Des idées innovantes sont à l’œuvre dans différents pays de l’étude. Aux Pays-Bas des bancs avec des symboles de toutes les religions et des symboles laïques sont proposés. En Suède, on a mis en place une « cérémonie des chandelles », un moment « supra-confessionnel » autour d’un lac où toutes les personnes réunies peuvent déposer un petit mot avec une chandelle, un moment très convivial et qui permet de relier toutes les croyances. Dans certains cimetières néerlandais, il existe un « champ libre » à côté des carrés traditionnels. Un endroit « où tout est possible », résume Sonja Kmec. « Il n’y a pas de rangée, pas de limite en termes de hauteur ou de design, il n’y a pas l’obligation d’utiliser tel matériau, tel symbole, telle image… C’est un espace extrêmement créatif ». Ces champs libres sont adaptés à ceux qui n’aiment pas les cimetières traditionnels car ils sont très ordonnés, très codés.
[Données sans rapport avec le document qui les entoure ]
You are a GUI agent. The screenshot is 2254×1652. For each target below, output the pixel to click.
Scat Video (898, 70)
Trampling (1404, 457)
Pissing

Il permettent aussi la « diversité à l’intérieur de la diversité ». Les communautés ne sont pas homogènes, que ça soit les Catholiques, les Musulmans ou les Hindous, il y a toujours des gens qui, selon leurs origines géographiques, leurs préférences personnelles ou leur vécu ont des désirs qui sont un peu différents des autres et pourraient profiter d’un tel champ. L’historienne rappelle aussi que les cimetières sont des espaces publics. Ils sont bien sûr l’endroit où les gens peuvent faire leur deuil mais font aussi partie de l’infrastructure des villes et doivent permettre la coexistence de différentes activités. La pandémie l’a d’ailleurs bien rappelé car, pendant le confinement, les cimetières ont été fréquentés comme des parcs. S’il est difficile de se mettre d’accord sur de nombreuses questions comme l’autorisation d’y faire entrer les chiens, les cimetières néerlandais proposent aussi des cafés et des salons de thé. Mme Kmec s’enthousiasme de ces possibilités qui amènent de la convivialité et permettent l’échange. Des conférences sur les différentes religions et des discussions pourraient aussi y être organisées. Il est compliqué de mêler des avis parfois très divergents sur ce qui considéré comme souhaitable, tolérable ou indigne selon les perceptions. « Mais il faut en parler, c’est important », insiste-t-elle.

La pandémie a aussi fortement compliqué le rapatriement des corps vers les pays d’origine des défunts. Elle a montré à quel point il pouvait être dur pour les familles de ne pas pouvoir faire leurs adieux correctement ainsi que l’importance des cérémonies, des rituels et des lieux. Sonja Kmec souligne la contradiction qui existe entre la volonté d’intégrer les minorités dans leur pays d’accueil, mais l’impossibilité, parfois, d’y mourir. Elle se positionne pour une citoyenneté qui ne soit pas seulement liée à l’État mais pour une « citoyenneté de tous les jours », pour un engagement citoyen sous toutes ses facettes, pour permettre à tout le monde de s’exprimer et de participer. Que chacun puisse faire des funérailles et des visites régulières des tombes comme il l’entend, apporter des boissons, faire des pique-niques si cela est désiré ou encore qu’un groupe apporte des bières à leur ami défunt. L’étude ambitieuse, qui aura duré trois ans et demi, se conclura par une conférence devant les euro-députés et des réseaux européens sur l’urbanisme et la migration le 17 novembre et par la conférence Désenchantés ? le 23 novembre à Bascharage.